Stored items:
---+---

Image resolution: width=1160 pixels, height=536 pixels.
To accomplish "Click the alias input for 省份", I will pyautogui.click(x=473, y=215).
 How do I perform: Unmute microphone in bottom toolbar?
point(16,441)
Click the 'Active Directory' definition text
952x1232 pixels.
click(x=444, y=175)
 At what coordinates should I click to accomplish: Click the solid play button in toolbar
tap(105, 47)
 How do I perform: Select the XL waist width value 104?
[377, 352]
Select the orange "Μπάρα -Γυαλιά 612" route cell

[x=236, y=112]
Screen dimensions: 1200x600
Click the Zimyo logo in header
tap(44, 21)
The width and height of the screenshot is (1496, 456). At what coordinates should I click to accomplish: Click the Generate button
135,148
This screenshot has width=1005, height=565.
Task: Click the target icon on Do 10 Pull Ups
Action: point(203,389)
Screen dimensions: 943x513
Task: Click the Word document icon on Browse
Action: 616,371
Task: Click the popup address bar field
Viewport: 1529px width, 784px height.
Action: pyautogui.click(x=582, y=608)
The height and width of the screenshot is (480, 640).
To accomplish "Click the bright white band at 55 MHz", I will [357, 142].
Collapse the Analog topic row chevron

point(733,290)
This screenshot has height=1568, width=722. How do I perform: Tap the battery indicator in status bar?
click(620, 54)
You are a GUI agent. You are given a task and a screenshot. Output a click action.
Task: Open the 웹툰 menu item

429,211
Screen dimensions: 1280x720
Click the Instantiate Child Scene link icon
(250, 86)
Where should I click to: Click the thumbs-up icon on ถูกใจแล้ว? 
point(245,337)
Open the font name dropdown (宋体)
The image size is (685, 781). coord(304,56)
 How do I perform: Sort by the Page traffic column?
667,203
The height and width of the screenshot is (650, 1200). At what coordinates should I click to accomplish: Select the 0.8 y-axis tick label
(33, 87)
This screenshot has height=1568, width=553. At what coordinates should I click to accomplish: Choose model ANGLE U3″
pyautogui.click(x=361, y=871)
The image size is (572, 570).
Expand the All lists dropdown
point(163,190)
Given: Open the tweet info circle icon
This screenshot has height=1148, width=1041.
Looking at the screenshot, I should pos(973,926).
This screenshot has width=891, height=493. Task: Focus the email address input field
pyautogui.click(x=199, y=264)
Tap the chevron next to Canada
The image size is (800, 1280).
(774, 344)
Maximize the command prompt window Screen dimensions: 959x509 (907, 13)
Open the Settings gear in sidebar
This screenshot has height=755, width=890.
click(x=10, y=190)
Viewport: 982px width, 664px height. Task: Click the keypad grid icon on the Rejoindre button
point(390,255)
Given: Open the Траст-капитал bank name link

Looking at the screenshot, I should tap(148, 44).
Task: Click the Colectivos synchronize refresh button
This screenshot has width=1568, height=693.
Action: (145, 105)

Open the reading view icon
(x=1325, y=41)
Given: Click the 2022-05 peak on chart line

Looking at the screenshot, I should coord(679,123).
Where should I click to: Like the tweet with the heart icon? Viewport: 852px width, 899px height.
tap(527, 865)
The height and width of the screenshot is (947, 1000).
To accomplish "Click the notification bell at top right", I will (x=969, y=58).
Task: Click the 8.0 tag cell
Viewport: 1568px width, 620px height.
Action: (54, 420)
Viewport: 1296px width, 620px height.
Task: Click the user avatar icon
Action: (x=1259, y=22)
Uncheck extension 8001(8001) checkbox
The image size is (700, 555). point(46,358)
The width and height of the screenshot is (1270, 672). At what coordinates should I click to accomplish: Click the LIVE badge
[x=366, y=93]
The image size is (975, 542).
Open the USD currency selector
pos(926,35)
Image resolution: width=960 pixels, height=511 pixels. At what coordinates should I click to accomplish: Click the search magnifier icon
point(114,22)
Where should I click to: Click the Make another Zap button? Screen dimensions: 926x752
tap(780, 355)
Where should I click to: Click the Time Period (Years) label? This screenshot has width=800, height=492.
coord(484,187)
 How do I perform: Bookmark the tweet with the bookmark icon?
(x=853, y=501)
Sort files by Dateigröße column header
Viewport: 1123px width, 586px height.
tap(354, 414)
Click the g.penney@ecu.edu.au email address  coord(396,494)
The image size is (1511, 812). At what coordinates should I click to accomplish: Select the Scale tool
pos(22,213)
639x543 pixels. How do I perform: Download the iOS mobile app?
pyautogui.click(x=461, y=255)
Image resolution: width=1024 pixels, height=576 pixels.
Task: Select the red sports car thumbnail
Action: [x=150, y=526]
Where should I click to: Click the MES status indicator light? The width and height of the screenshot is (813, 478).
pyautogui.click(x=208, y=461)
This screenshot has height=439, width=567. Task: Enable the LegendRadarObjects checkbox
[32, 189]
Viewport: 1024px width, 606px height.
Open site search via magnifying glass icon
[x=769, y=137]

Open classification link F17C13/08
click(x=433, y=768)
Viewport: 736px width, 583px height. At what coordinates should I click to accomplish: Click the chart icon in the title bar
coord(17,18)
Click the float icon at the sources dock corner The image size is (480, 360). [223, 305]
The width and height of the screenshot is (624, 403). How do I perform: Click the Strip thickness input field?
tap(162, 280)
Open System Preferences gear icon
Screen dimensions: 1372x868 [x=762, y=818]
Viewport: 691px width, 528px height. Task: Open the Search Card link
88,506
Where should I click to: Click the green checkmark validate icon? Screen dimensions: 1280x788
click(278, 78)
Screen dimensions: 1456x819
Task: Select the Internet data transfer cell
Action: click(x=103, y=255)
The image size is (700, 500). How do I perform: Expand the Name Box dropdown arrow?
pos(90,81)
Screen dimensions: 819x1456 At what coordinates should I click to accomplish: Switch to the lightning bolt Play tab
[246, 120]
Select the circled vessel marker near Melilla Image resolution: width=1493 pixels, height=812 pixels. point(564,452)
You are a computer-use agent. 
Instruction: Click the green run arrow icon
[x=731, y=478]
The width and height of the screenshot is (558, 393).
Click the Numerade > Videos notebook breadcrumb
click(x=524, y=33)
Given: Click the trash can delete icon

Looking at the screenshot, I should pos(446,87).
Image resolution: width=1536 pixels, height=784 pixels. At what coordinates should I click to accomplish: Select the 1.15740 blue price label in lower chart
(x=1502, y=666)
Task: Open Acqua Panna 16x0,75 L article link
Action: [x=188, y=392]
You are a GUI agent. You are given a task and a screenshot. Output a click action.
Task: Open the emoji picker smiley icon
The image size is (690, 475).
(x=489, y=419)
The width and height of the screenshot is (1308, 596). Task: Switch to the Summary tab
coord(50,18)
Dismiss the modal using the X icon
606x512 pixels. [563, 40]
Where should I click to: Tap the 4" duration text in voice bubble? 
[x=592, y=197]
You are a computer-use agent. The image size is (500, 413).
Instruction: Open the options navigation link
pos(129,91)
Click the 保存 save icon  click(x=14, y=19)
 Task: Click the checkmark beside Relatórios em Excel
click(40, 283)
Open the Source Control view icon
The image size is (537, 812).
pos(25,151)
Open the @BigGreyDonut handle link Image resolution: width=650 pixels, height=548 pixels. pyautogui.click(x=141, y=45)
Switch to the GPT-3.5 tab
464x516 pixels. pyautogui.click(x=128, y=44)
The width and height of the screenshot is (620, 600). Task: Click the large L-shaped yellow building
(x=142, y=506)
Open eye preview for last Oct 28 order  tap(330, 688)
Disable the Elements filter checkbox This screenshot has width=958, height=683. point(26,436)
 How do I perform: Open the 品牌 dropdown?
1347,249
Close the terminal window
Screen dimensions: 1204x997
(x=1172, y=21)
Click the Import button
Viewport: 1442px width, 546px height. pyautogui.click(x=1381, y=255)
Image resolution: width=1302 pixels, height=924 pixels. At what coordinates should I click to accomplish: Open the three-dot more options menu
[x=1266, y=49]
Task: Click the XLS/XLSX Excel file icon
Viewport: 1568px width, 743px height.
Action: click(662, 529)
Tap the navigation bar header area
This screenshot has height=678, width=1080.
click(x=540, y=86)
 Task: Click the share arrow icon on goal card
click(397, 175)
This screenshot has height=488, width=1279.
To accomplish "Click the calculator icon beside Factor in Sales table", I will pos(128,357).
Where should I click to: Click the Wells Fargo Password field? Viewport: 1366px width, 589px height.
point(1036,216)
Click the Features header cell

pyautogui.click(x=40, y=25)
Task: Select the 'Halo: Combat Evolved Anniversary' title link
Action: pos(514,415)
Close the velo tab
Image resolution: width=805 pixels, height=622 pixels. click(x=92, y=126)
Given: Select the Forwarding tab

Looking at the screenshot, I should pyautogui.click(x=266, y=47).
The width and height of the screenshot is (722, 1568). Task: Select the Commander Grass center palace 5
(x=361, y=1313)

---+---

-- AIM OF THE EXERCISE --
Find and copy every line in the entries above where the string "agent" occurs.

-- ANSWER SPACE --
You are a GUI agent. You are given a task and a screenshot. Output a click action.
You are a computer-use agent. 
You are a GUI agent. You are given a task and a screenshot. Output a click action.
You are a computer-use agent. The image size is (500, 413).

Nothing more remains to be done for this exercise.